First of all, consider how regular you are with changing your oil. You car's oil needs to be replaced every 3 to 5K miles, before it breaks down and potentially damages your engine. Synthetic oil is a great option for drivers who tend to forget or delay oil changes, since it is breakdown resistant, even after extended use. Drivers who dutifully change their oil on schedule, however, will probably never get any benefits from synthetic oil's longer lifespan because it'll never be used long enough to make a difference.
Synthetic oil can last a long time without deteriorating. If you're changing your car oil based on mileage, then switching to synthetic could save you money. Regular oil needs to be replaced after 6 months or after 5K miles. If you drive less than that distance in 6 months, then you're not getting the full mileage out of your oil. Switching to synthetic oil which lasts for a longer amount of money will help you get the most out of each oil change. You might save money by having to change your oil less frequently, and you'll definitely save time.
Synthetic oil can withstand heat better than regular, which is one of the most common reasons people have for switching to synthetic. Regular oil starts to break down as the temperature increases, and continues to deteriorate as it gets hotter. If you regularly put your engine into situations where it will be in high heat, synthetic will help protect your engine against damage. Idling your engine for long periods of time and driving in high temperatures or altitudes will overheat your engine. Hot climates and thin mountain air won't cool your vehicle's engine very well, so people living in these climates should definitely consider synthetic oil. High performance vehicles will also benefit from synthetic oil.
There are a lot of entities that recommend using synthetic oil, even to people who don't need it. For example, synthetic is recommended for anyone that drives in stop-and-go traffic. But since all of us drive in stop-and-go at some point, that's a bad recommendation. You should only use synthetic if you're driving in stop and go traffic long enough that your engine's cooling fan turns on, and only if you're doing so daily. Also, if you only drive short trips, people may recommend synthetic oil as a way to protect your engine. However, short trips, regardless of your choice of oil, can damage your motor. No matter whether you use synthetic or regular oil, your engine was designed run for at least 20 minutes. Running synthetic in these situations might be better, but tests have shown that the benefit is minor.

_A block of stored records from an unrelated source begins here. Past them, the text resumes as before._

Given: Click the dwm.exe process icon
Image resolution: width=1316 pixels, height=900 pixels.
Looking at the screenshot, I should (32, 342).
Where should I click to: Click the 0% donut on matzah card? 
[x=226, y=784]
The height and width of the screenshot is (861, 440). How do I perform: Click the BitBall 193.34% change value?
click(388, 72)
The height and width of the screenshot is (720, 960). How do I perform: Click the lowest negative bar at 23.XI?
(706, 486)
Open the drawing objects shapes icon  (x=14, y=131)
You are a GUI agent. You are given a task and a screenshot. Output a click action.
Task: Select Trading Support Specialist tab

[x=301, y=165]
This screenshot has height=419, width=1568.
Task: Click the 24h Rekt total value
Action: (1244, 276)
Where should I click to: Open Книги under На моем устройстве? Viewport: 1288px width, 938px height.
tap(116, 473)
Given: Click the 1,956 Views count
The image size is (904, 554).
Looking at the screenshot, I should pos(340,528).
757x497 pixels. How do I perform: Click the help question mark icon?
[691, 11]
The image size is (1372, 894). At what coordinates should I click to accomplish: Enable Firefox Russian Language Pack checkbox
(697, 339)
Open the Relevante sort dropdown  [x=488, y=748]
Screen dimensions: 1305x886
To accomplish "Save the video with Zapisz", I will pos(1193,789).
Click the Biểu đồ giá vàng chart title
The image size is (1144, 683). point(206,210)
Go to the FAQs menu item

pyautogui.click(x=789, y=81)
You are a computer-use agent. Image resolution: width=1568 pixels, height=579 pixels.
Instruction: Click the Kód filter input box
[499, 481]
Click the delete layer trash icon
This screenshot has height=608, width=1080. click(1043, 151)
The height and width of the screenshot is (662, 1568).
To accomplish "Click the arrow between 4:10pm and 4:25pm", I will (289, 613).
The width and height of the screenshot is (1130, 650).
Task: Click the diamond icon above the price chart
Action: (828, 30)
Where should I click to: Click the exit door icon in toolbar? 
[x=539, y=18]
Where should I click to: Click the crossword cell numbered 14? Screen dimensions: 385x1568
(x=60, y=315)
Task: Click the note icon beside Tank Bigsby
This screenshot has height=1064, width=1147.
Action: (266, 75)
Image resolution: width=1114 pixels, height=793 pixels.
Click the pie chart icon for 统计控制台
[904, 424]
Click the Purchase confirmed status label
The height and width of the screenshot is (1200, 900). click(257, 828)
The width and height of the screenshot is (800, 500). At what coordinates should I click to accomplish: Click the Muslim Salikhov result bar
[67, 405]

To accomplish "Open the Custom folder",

If you've decided synthetic oil is right for you, use caution when buying synthetic oil. Many places try to sell synthetic "blends" as a cost-saving measure, but the contents of this mixture aren't always the same. You could be getting regular oil with a little bit of synthetic thrown in for a higher price. The best thing to do is to buy either pure synthetic oil or not bother with it at all. The exception to this is if the blend you're buying is coming from and made by your vehicle manufacturer.
Last but not least, what do auto manufacturers have to say about synthetics? Most state that "any oil that meets API standard specifications can be used in your vehicle." That means normal oil is just fine. For most people, new cars will operate for a very long time without the benefit of synthetic oil so long as they are properly maintained and used normally.